The patient had a CD19+ relapse, was treated with huCART19, and had good proliferation again.

The patient achieved an MRD-negative CR, but because of short persistence and early B-cell recovery at 2 months, relapsed at 15 months.

The patient was reinfused at 17 months and pembrolizumab was added on day 14. The patient entered CR with prolonged persistence, but ultimately B-cell recovery occurred.

 

 

The patient was reinfused a third time, and pembrolizumab was added to the regimen every 3 weeks. The patient is experiencing prolonged persistence and continued B-cell aplasia.

Patient 4 – Pembrolizumab for poor persistence

This patient had achieved a CR with murine CAR19, but had a CD19+ relapse at 9 months. The patient then received huCART19, had good proliferation and achieved a CR, but had short persistence and B-cell recovery at 2 months.

The patient relapsed at 12 months and was reinfused with huCART19 at 14 months.

Pembrolizumab was added on day 14 after reinfusion, but the patient had no huCART19 proliferation, no response, and CD19+ MRD.

Patient 5 – Pembrolizumab for poor persistence

The patient responded to a prior murine CART19, but had a CD19+ relapse at 12 months.

The patient was infused with huCART19 and had good proliferation but short persistence. The patient was reinfused at 6 months, but again had short persistence.

The patient was reinfused again at 8 months because of B-cell recovery, and pembrolizumab was added on day 14 and administered every 3 weeks thereafter.

The patient is experiencing prolonged persistence and continued B-cell aplasia.

Patient 6 – Pembrolizumab for lymphomatous disease

This patient, who had widespread lymphadenopathy and M3 bone marrow, had not received prior CAR T cells and was treated for the first time with a murine CART19 for r/r ALL.

The patient had good expansion of CART19, but by day 28, PET scan showed widespread lymph node disease despite CR in the bone marrow.
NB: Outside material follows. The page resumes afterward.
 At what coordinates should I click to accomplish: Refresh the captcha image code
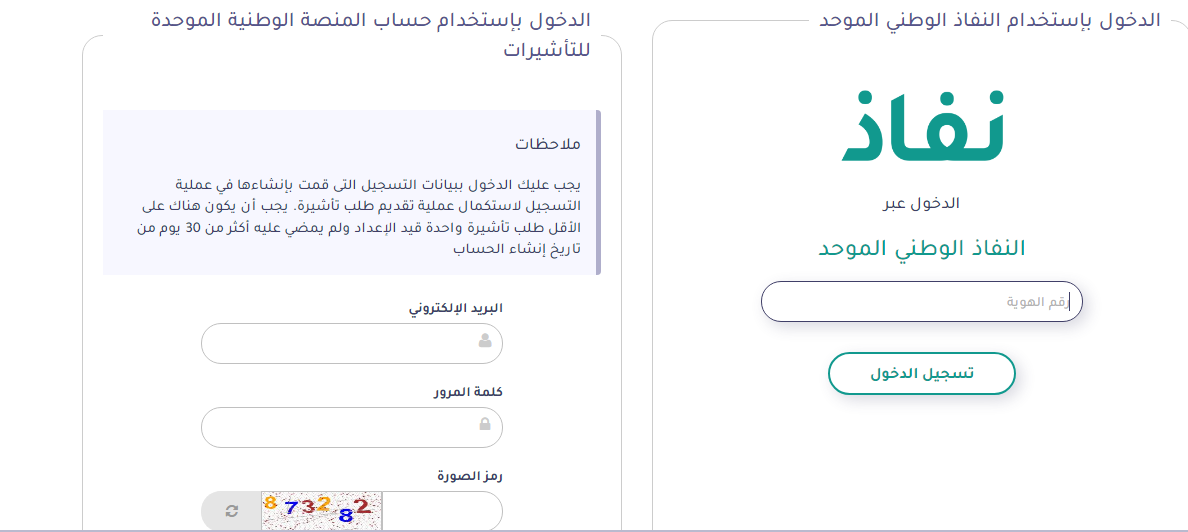(232, 511)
The patient was given pembrolizumab on day 32 after infusion and every 2-3 weeks thereafter. After the addition of pembrolizumab, the patient had increased CART19 cells in blood and a significant decrease in PET-avid disease.

Summary

Three of six patients achieved objective clinical responses with pembrolizumab: 2 had prolonged B-cell aplasia, and another had a decrease in PET-avid lymphomatous disease.

The addition of pembrolizumab was also well tolerated by the patients, with minimal side effects of fever in 2 patients, cytopenias in 2 patients, and no instances of severe CRS.

The investigators believe the addition of checkpoint pathway inhibitors has the potential to prolong CAR T-cell persistence and warrants further investigation.